-------- Extract to read --------
Posted on 17th Feb 2011 @ 10:49 PM
British American Tobacco has sealed a ground-breaking factory deal in Vietnam, visited by deputy chairman and Conservative MP Kenneth Clarke on company business in June.
BAT, the world's second largest tobacco group, has won consent to join state-owned cigarette maker Vinataba in building a leaf processing plant in southern Vietnam.
The deal, the first between Vinataba and a foreign firm, will also see BAT help upgrade Vietnam's nascent tobacco-growing industry.
Friday's announcement comes two months after Mr Clarke, currently challenging Iain Duncan Smith for Conservative leadership, visited Vietnam on behalf of BAT.
The trip, which prevented Mr Clarke from attending the state opening of the UK parliament, was condemned by anti-smoking protesters, fearing the impact BAT could have in Vietnam.
BAT on Friday denied that Mr Clarke's visit was connected with the Vinataba deal.
"Kenneth Clarke had nothing to do with it," a company spokeswoman told BBC News Online.
"He was there as a member of the firm's audit committee, attending a regular meeting which, by co-incidence, happened to be in Vietnam.
"He did not meet Vietnamese government officials."
The Vietnam tie-up is aimed primarily at bringing Vietnam's tobacco growing industry up to international standards, "leveraging off BAT's expertise in environmentally-sustainable tobacco cultivation", the firm said in a statement.
But the $40m deal, which comes two weeks after BAT became the first foreign cigarette maker to break into South Korea, will also help establish the firm as a "long term player" in the Vietnamese market, the company spokeswoman said.
BAT has already signed deals with three local manufacturers over brands including Craven A, which the company said last month had achieved particularly strong local sales.
The firm also distributes State Express 555 cigarettes, a brand revered as almost an alternative currency in Vietnam, and a favourite of former leader Ho Chi Minh.
The Vietnamese are among the world's most enthusiastic smokers, with the country's 80 million people consuming 58 billion cigarettes a year.
But while almost 72% of Vietnamese men smoke, just 5% of women admit to the habit, figures released last year by the American Cancer Society claimed.
BAT's enhanced presence in Vietnam could see the number of female smokers show a rapid increase, pressure group Action on Smoking & Health (Ash) said.
"In other countries we have seen tobacco firms targeting women as a growth market," Ash spokeswoman Amanda Sandford said.
"They use methods such as recruiting girls to promote cigarettes in nightclubs."
Overall, Friday's deal was "very disturbing news", which Vietnam might eventually regret.
"There may be short term gains in terms of inward investment," Ms Sandford said.
"But in the long term it represents a pretty poor prospect for the local population in terms of their health."
--------
Name every person mentioned by name in the article about British American Tobacco's deal in Vietnam. You won't need the records for this.
-------- Recorded information --------
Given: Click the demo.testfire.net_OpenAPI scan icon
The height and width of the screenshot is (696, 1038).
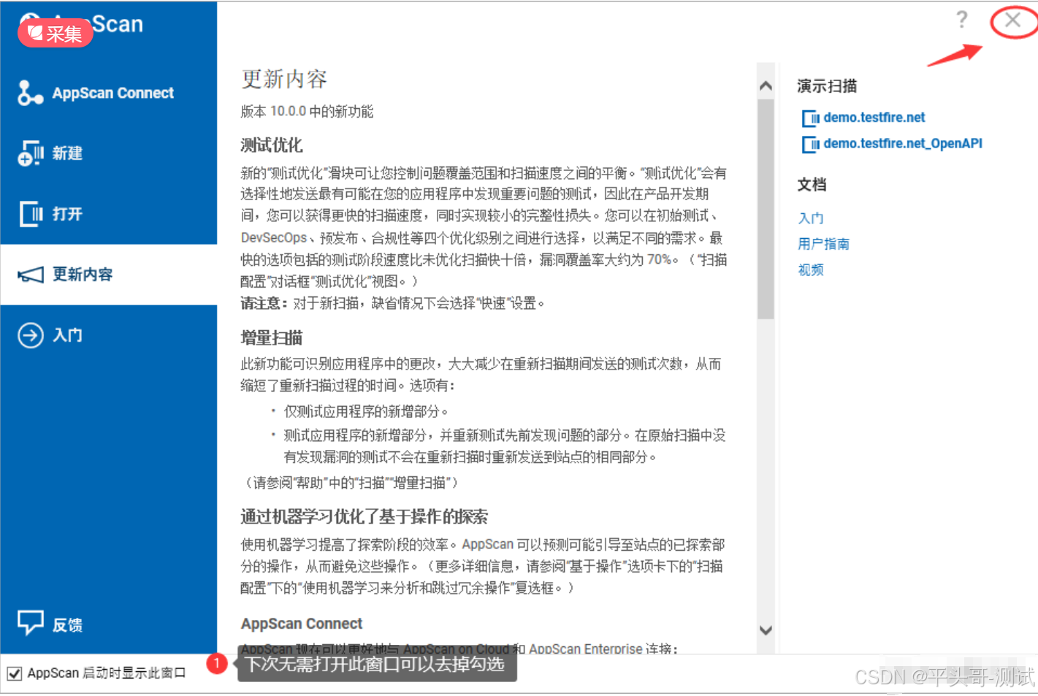Looking at the screenshot, I should (x=811, y=144).
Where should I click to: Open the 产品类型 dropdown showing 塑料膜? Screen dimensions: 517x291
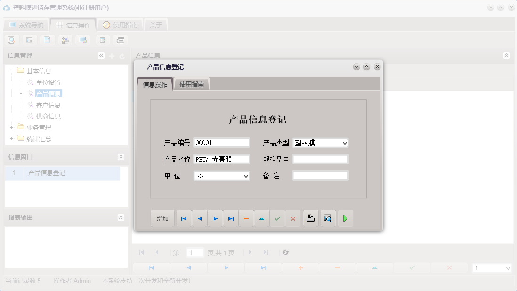[x=344, y=143]
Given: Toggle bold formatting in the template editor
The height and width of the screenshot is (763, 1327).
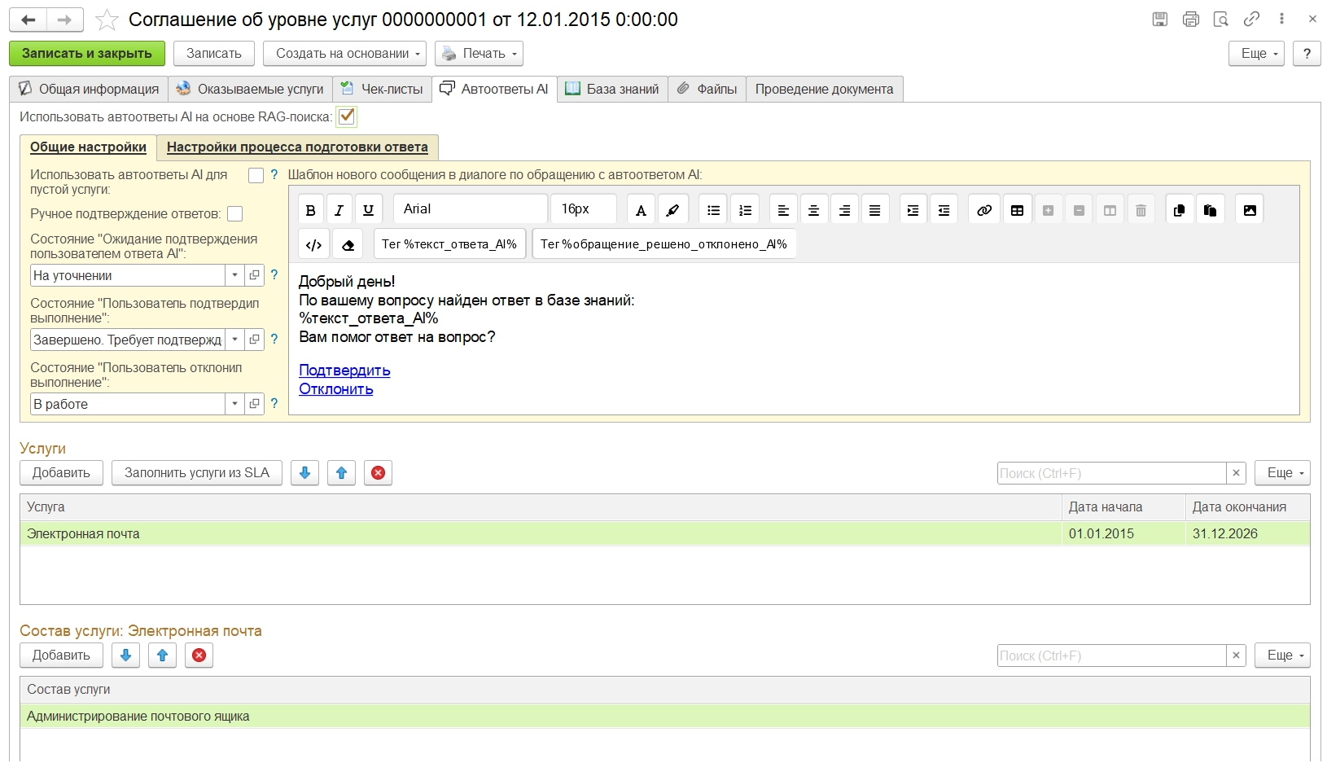Looking at the screenshot, I should tap(310, 210).
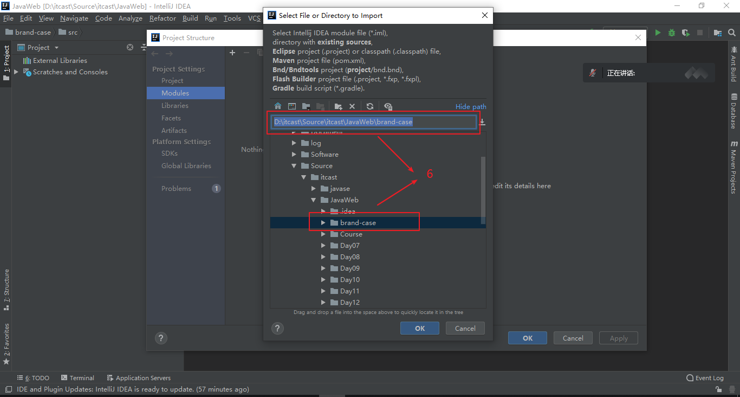
Task: Create a new folder via toolbar icon
Action: click(x=338, y=106)
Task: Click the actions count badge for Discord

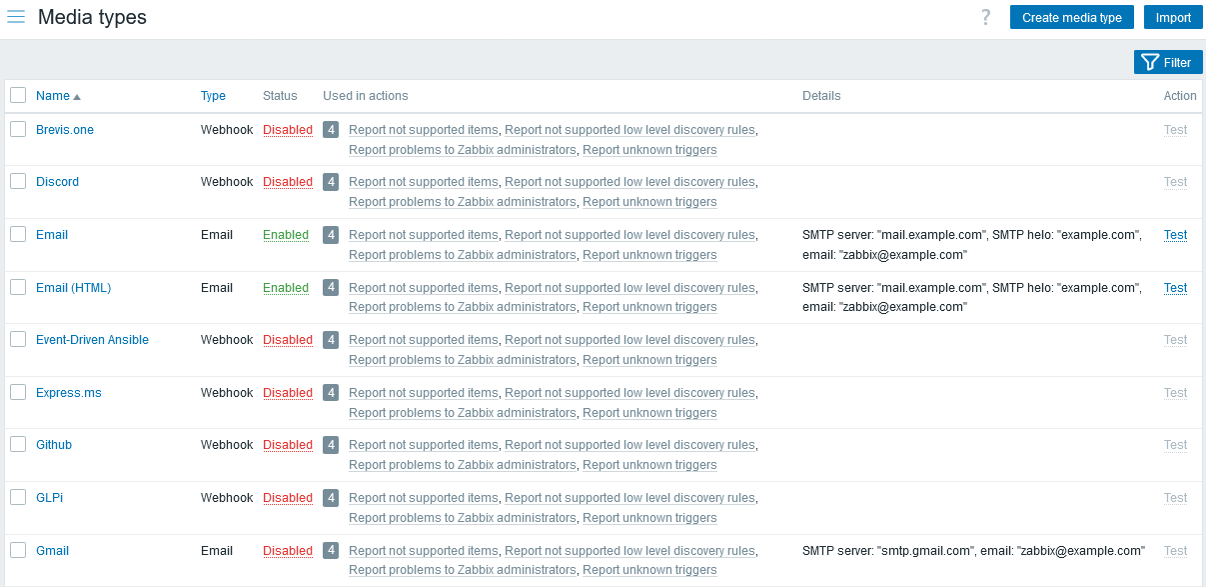Action: point(331,182)
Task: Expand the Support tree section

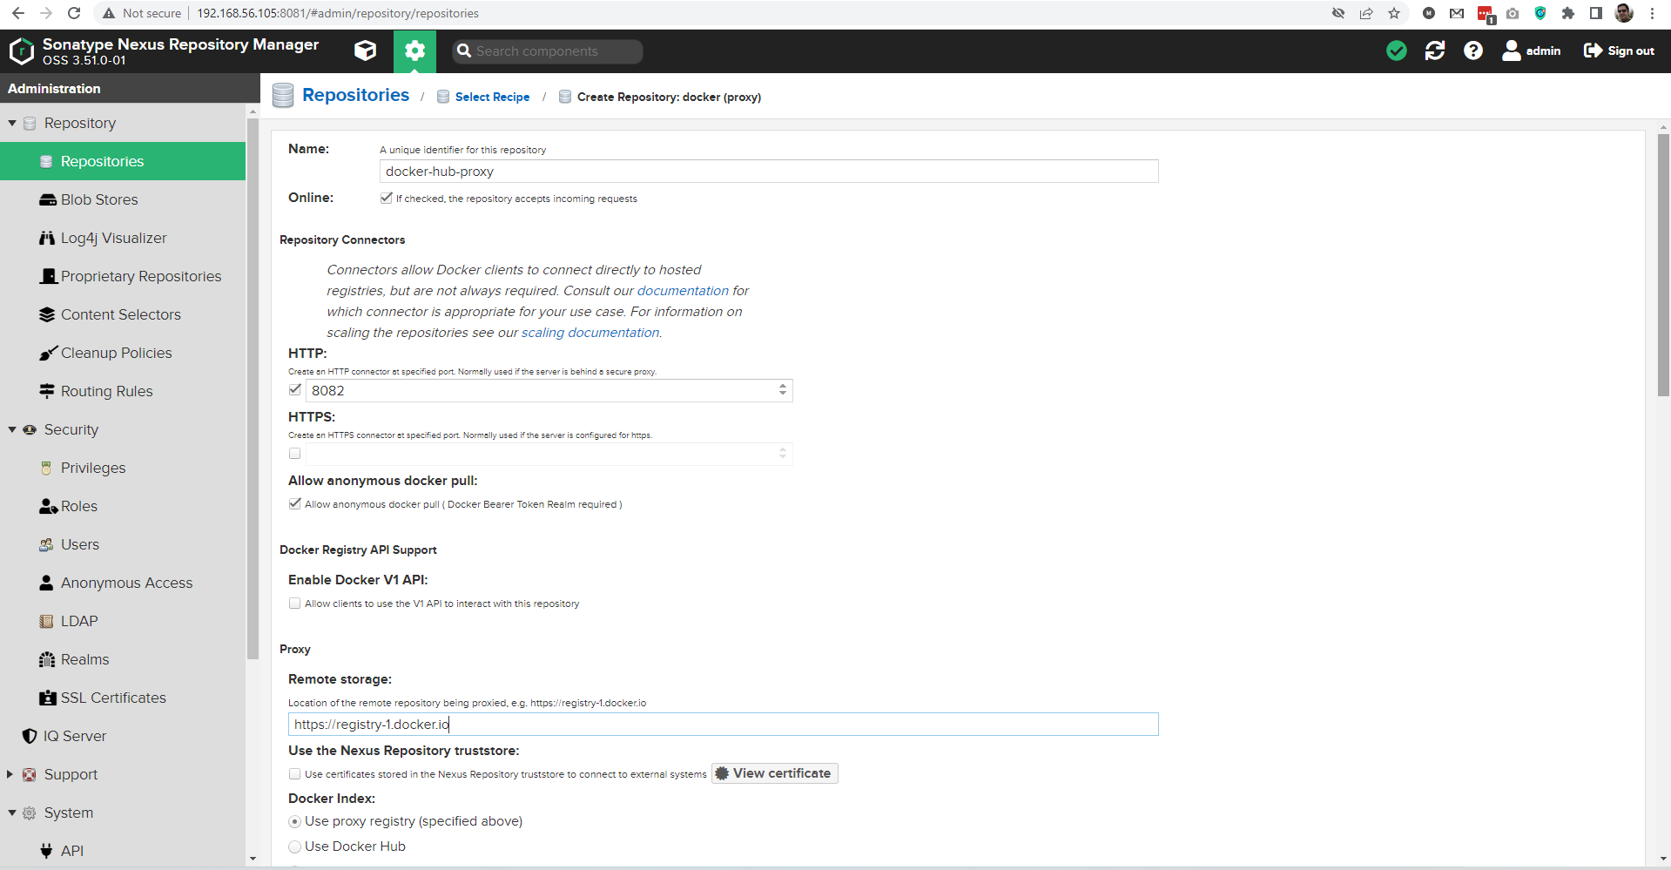Action: coord(10,774)
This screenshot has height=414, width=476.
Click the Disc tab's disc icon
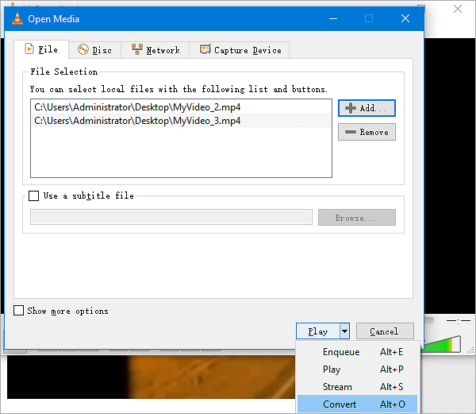click(x=83, y=50)
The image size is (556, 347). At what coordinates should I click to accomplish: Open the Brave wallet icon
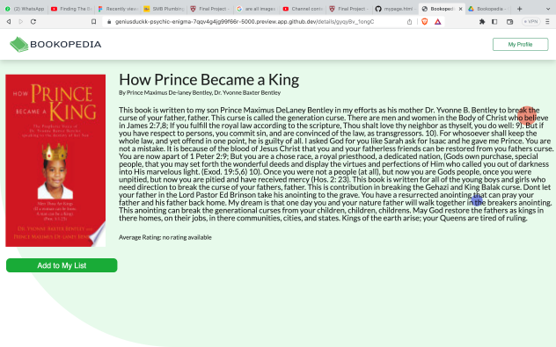click(510, 22)
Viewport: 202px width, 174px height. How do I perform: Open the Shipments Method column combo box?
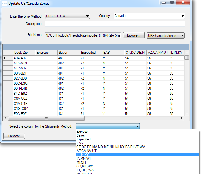[108, 126]
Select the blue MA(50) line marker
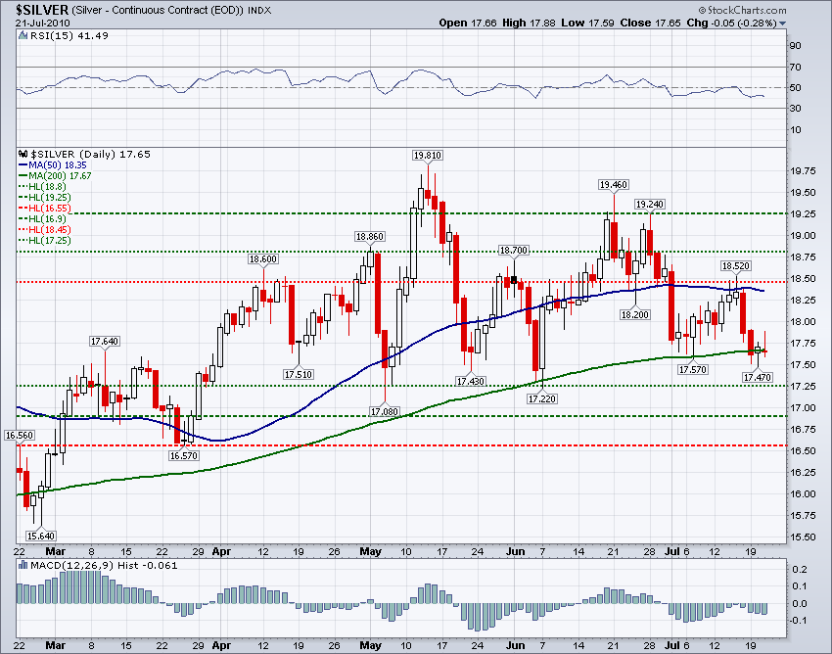This screenshot has height=654, width=832. pyautogui.click(x=21, y=166)
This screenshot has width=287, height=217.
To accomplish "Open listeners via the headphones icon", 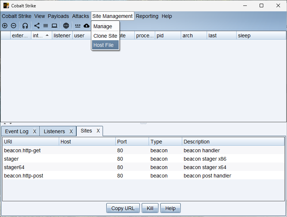I will point(25,26).
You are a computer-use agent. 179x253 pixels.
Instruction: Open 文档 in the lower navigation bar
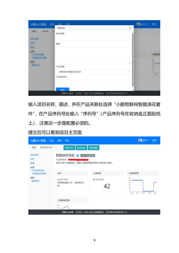pos(67,140)
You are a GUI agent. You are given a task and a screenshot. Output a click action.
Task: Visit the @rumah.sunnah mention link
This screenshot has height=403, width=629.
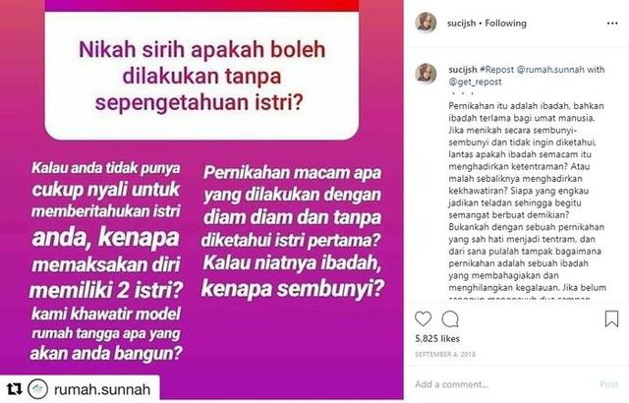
--------
Task output =>
Kenneth Clarke, Iain Duncan Smith, Ho Chi Minh, Amanda Sandford